Effect of changes in exchange rates on cash and cash equivalents  (36,782)  (20,912) 
         
(Decrease) increase in cash and cash equivalents  (381,444)  99,600  
Cash and cash equivalents, beginning of period  782,406   690,726  
Cash and cash equivalents, end of period $400,962  $790,326  

Telesat’s Adjusted EBITDA margin(1)

  Three months ended September 30, Nine months ended September 30,
(in thousands of Canadian dollars) (unaudited) 2017  2016  2017  2016 
Net income $197,031  $14,786  $432,648  $313,881 
Tax expense  23,527   19,483   56,499   58,584 
(Gain) loss on changes in fair value of financial instruments  (24,625)  (4,222)  (38,930)  20,075 
(Gain) loss on foreign exchange  (131,637)  47,063   (251,230)  (161,436)
Interest and other income  (1,594)  (1,988)  (454)  (4,362)
Interest expense  48,463   46,289   148,661   143,354 
Depreciation  54,698   56,193   166,949   168,671 
Amortization  6,578   6,963   19,750   20,723 
Other operating losses, net  267   6   288   2,553 
Non-recurring compensation expenses(3)  727   18   13,437   1,320 
Non-cash expense related to share-based compensation  785   1,557   2,474   4,881 
Adjusted EBITDA $174,220  $186,148  $550,092  $568,244 
             
Revenue $214,352  $224,172  $675,003  $690,791 
Adjusted EBITDA Margin  81.3%  83.0 %  81.5%  82.3%

End Notes

1 The common definition of EBITDA is “Earnings Before Interest, Taxes, Depreciation and Amortization.” In evaluating financial performance, Telesat uses revenue and deducts certain operating expenses (including share-based compensation expense and unusual and non-recurring items, including restructuring related expenses) to obtain operating income before interest expense, taxes, depreciation and amortization (“Adjusted EBITDA”) and the Adjusted EBITDA margin (defined as the ratio of Adjusted EBITDA to revenue) as measures of Telesat’s operating performance.
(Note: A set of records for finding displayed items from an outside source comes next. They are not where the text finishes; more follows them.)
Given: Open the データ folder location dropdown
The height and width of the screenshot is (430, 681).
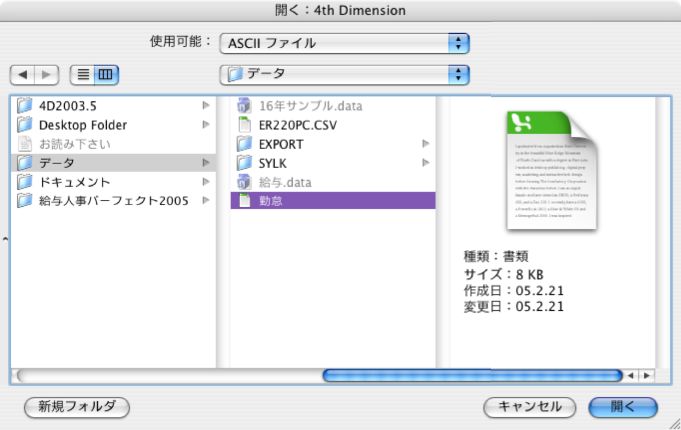Looking at the screenshot, I should coord(344,74).
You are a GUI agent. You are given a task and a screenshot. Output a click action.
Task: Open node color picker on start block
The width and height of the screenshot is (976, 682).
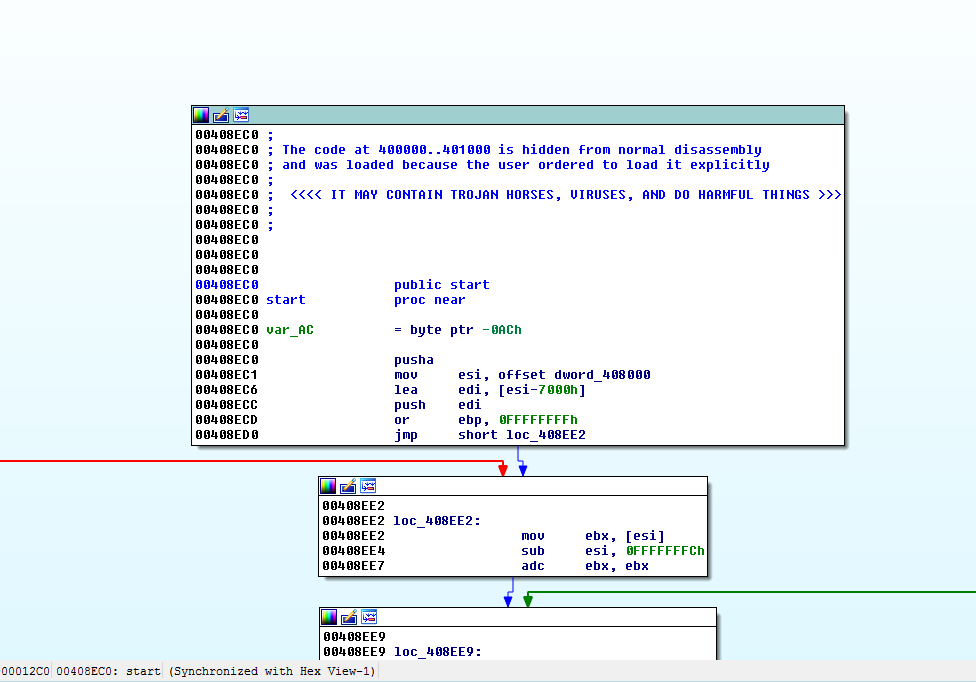pyautogui.click(x=201, y=115)
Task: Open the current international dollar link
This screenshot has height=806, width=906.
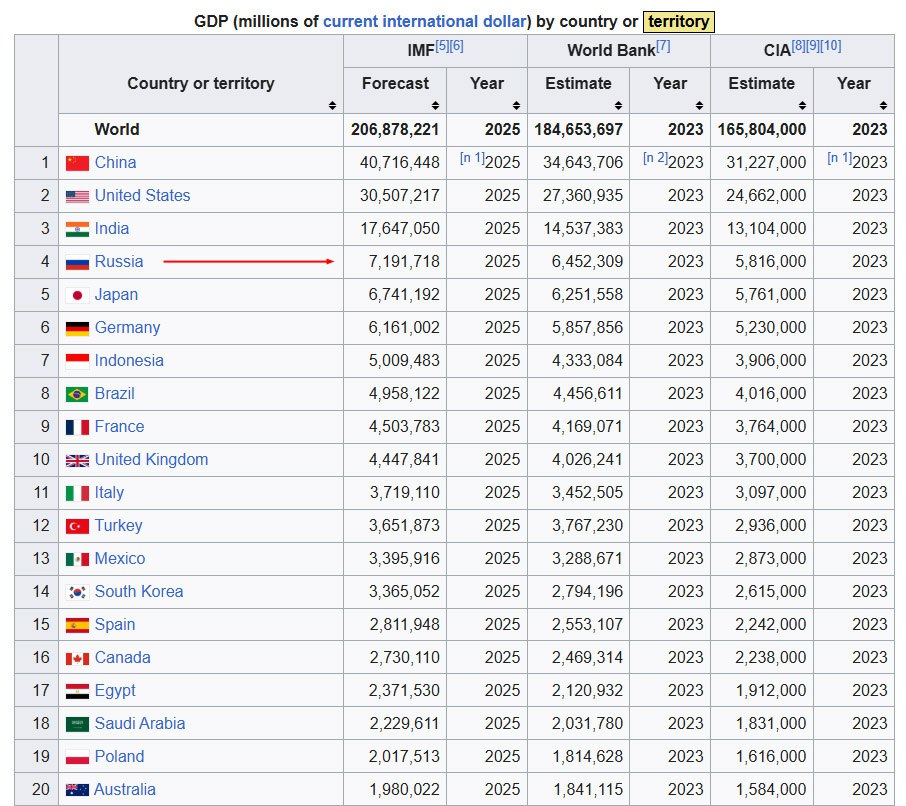Action: (424, 21)
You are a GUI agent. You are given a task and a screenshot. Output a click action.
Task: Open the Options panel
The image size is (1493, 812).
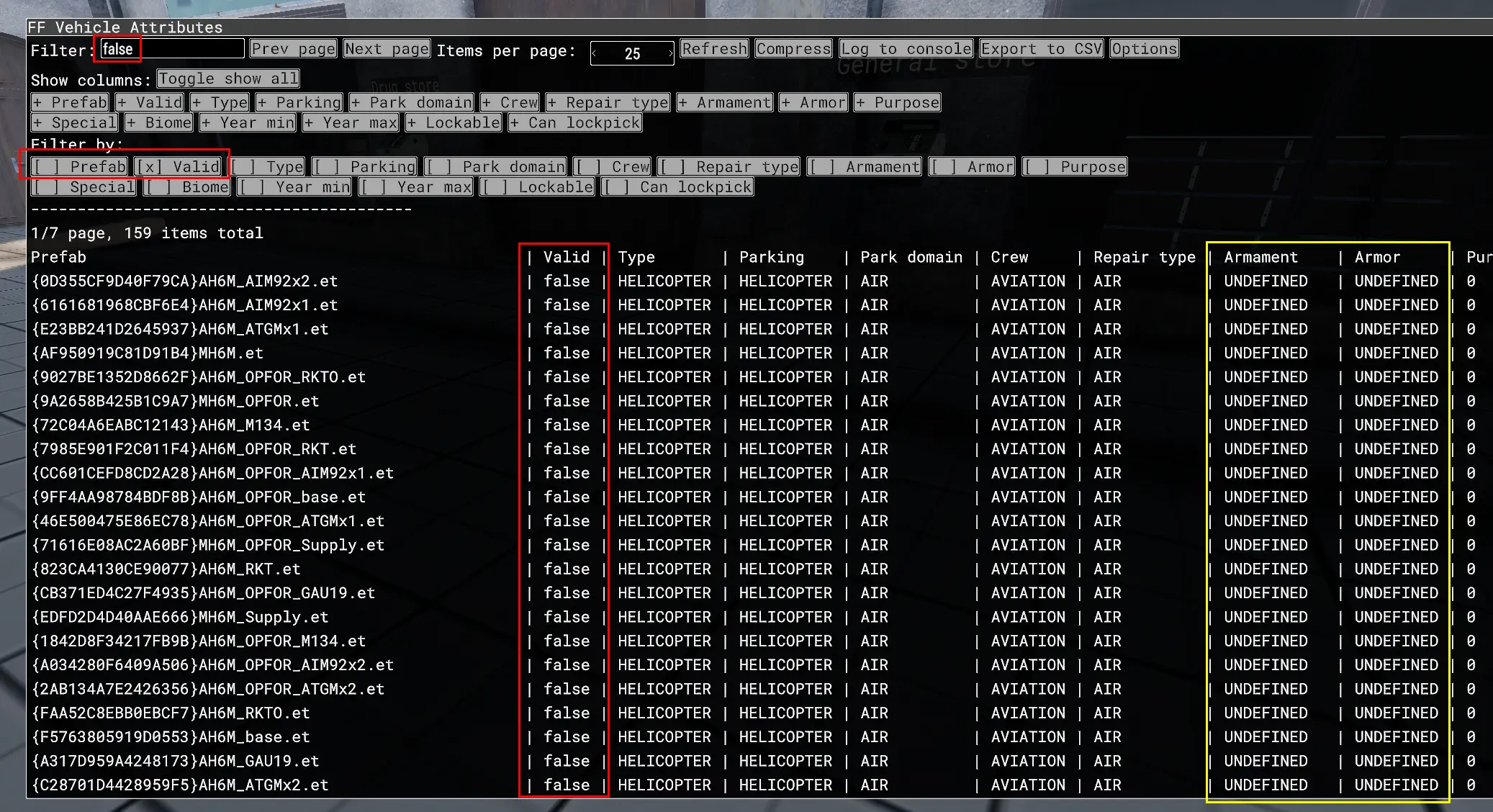click(x=1143, y=48)
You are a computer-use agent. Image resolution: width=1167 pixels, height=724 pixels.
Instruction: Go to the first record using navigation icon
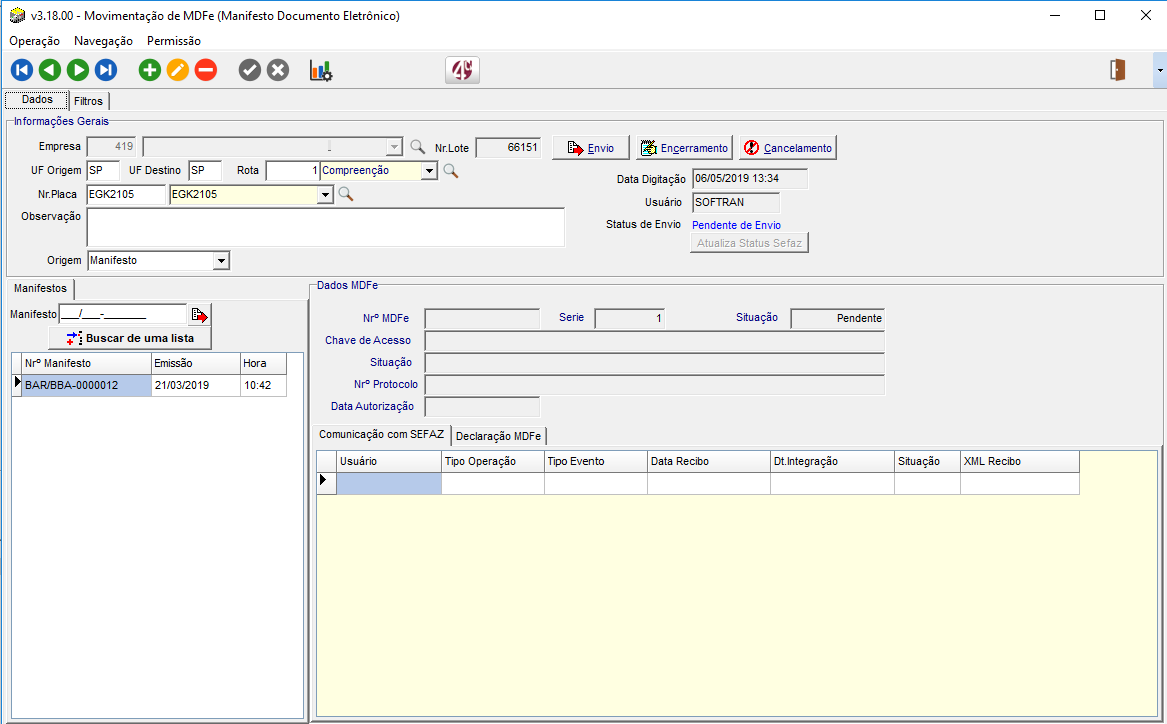click(x=22, y=70)
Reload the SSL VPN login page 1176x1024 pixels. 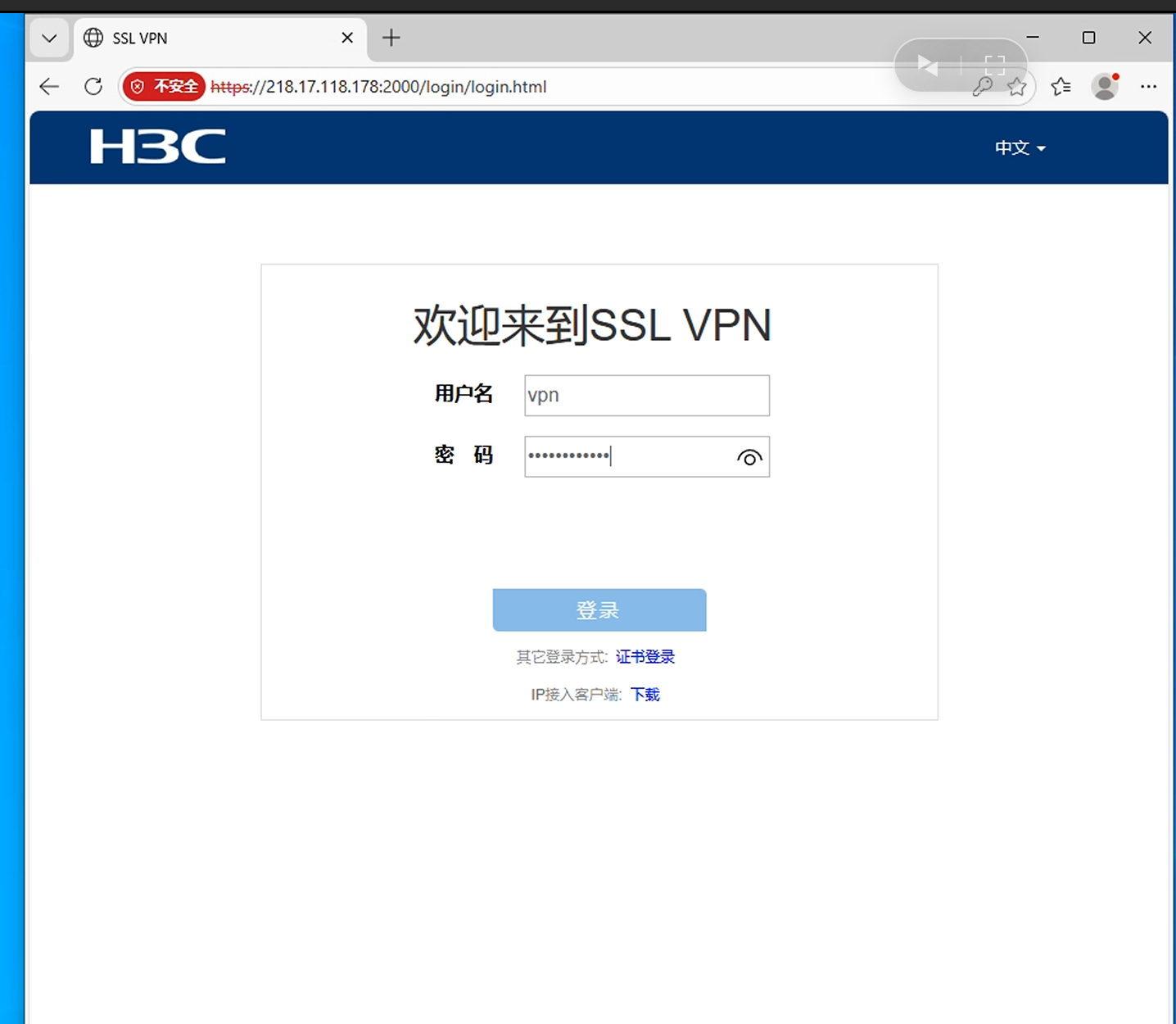(93, 86)
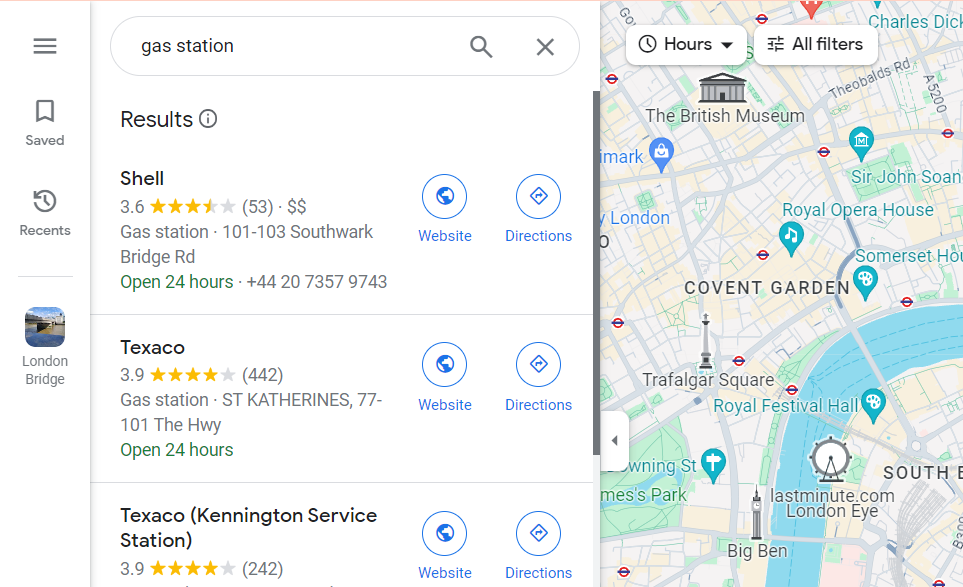The height and width of the screenshot is (587, 963).
Task: Clear the gas station search
Action: (545, 47)
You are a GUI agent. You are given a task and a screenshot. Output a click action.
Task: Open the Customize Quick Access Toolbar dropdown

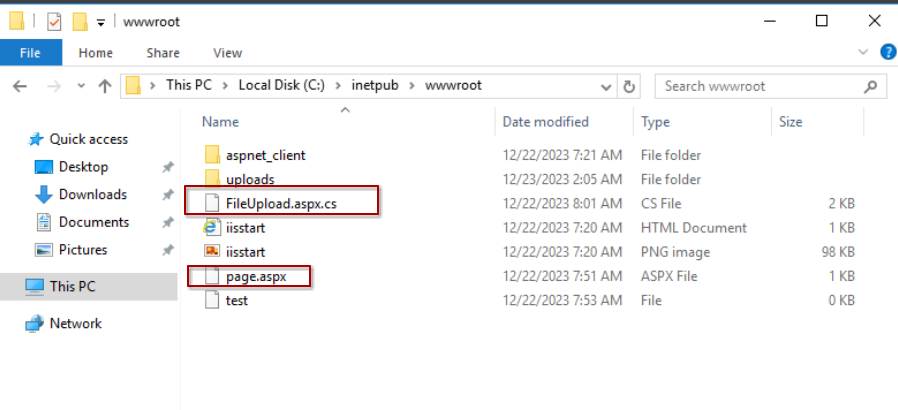101,21
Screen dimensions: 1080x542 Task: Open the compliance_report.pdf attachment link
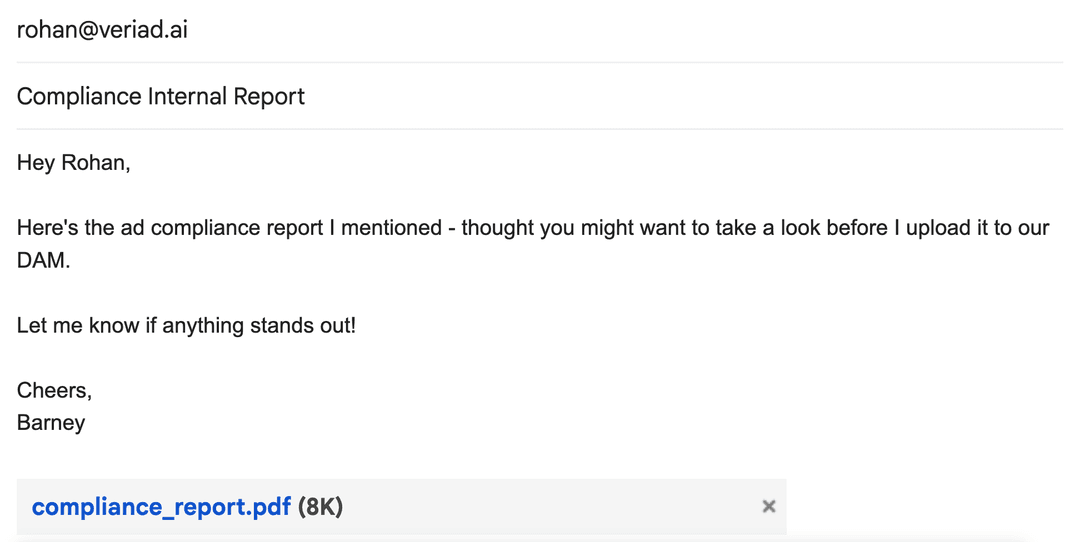pos(161,507)
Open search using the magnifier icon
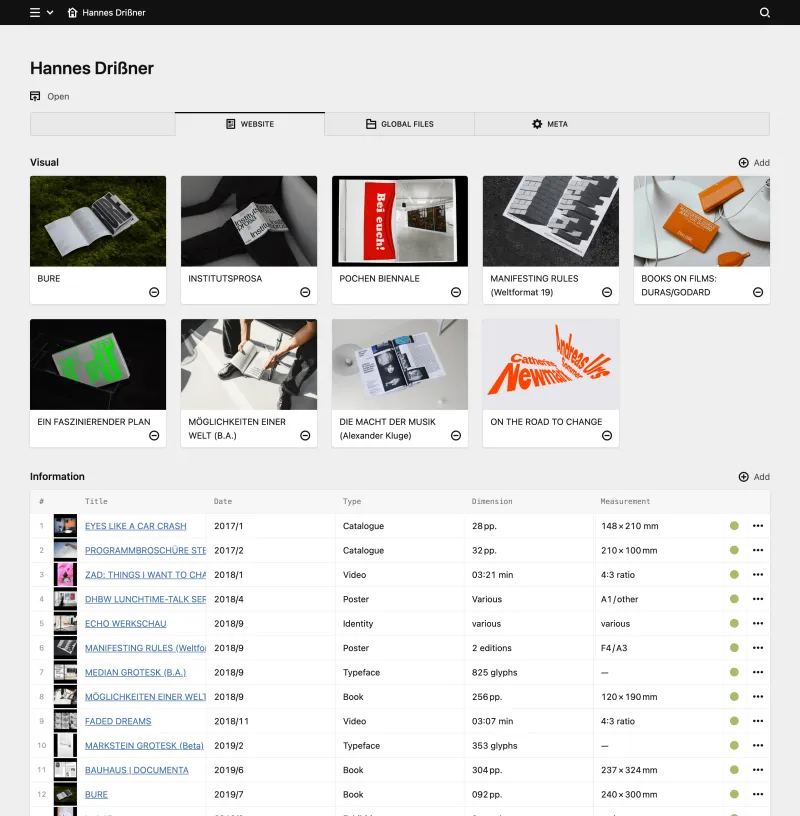Image resolution: width=800 pixels, height=816 pixels. click(765, 12)
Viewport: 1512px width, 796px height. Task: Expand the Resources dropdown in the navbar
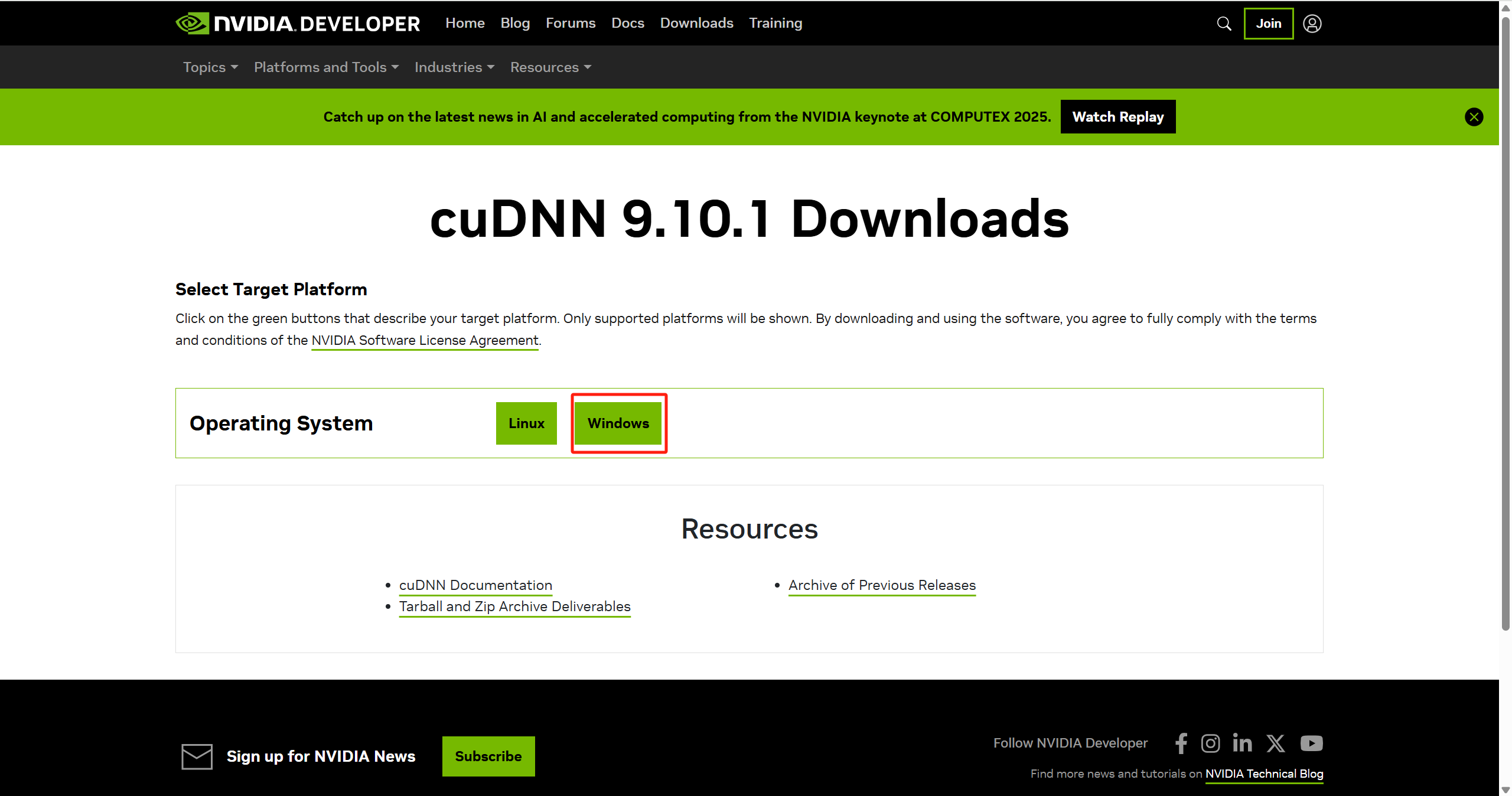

Adjusted EBITDA allows Telesat and investors to compare Telesat’s operating results with that of competitors exclusive of depreciation and amortization, interest and investment income, interest expense, taxes and certain other expenses. Financial results of competitors in the satellite services industry have significant variations that can result from timing of capital expenditures, the amount of intangible assets recorded, the differences in assets’ lives, the timing and amount of investments, the effects of other income (expense), and unusual and non-recurring items. The use of Adjusted EBITDA assists Telesat and investors to compare operating results exclusive of these items. Competitors in the satellite services industry have significantly different capital structures. Telesat believes the use of Adjusted EBITDA improves comparability of performance by excluding interest expense.

Telesat believes the use of Adjusted EBITDA and the Adjusted EBITDA margin along with IFRS financial measures enhances the understanding of Telesat’s operating results and is useful to Telesat and investors in comparing performance with competitors, estimating enterprise value and making investment decisions. Adjusted EBITDA as used here may not be the same as similarly titled measures reported by competitors. Adjusted EBITDA should be used in conjunction with IFRS financial measures and is not presented as a substitute for cash flows from operations as a measure of Telesat’s liquidity or as a substitute for net income as an indicator of Telesat’s operating performance.

2 Contracted revenue backlog (‘‘backlog’’) represents Telesat’s expected future revenue from existing service contracts (without discounting for present value) including any deferred revenue that Telesat will recognize in the future in respect of cash already received. The majority of Telesat’s contracted revenue backlog is generated from contractual agreements for satellite capacity.  Backlog is not a presentation made in accordance with IFRS. The presentation of backlog is not comparable to other similarly titled measures of other companies because not all companies use identical calculations of backlog. Telesat believes the disclosure of the recognition of backlog provides information that is useful to an investor’s understanding of its expected known revenue recognition.

3 Includes severance payments and special compensation and benefits for executives and employees.